Ancak AKP iktidara geldiğinden ve oldukça ılımlı, pragmatik ve üretken bir siyasal platform benimsediğinden beri Gülen hareketi, AKP’ye yönelik eleştirisini büyük ölçüde azaltmıştır. Bunun sonucu olarak, ikisi arasındaki ilişkiler bugün geçmişte olduğundan çok daha iyi durumdadır. 

AKP aynı zamanda büyük ölçüde kentsel bir olgu iken, Gülen hareketi kırda ve 
kasabalarda daha güçlü köklere sâhip olmuştur.

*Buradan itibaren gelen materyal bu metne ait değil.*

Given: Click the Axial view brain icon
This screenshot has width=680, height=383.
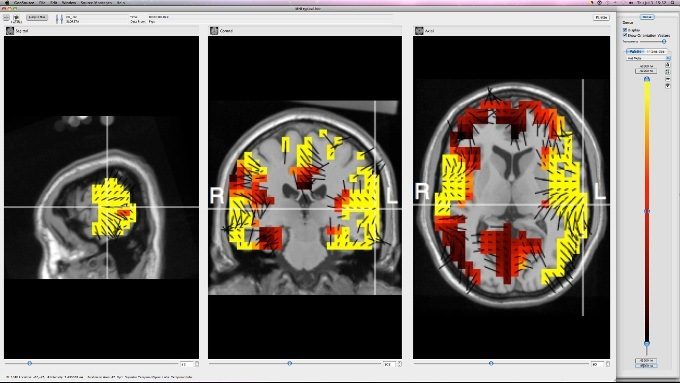Looking at the screenshot, I should [419, 30].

Gülen cemaatinin birçok üyesi bugün artık, Gülen hareketine bir alternatif olarak değil ama onun siyasî bir tamamlayıcısı olarak, AKP’ye katılmıştır. 

Entelektüel Tolerans ve Sorgulama: Abant Platformu Gülen hareketinin en büyük başarılarından biri kayda değer bir entelektüel diyalog sürecinin ortaya çıkardığı, Abant Platformu adı verilen yıllık yuvarlak masa toplantıları dizisidir.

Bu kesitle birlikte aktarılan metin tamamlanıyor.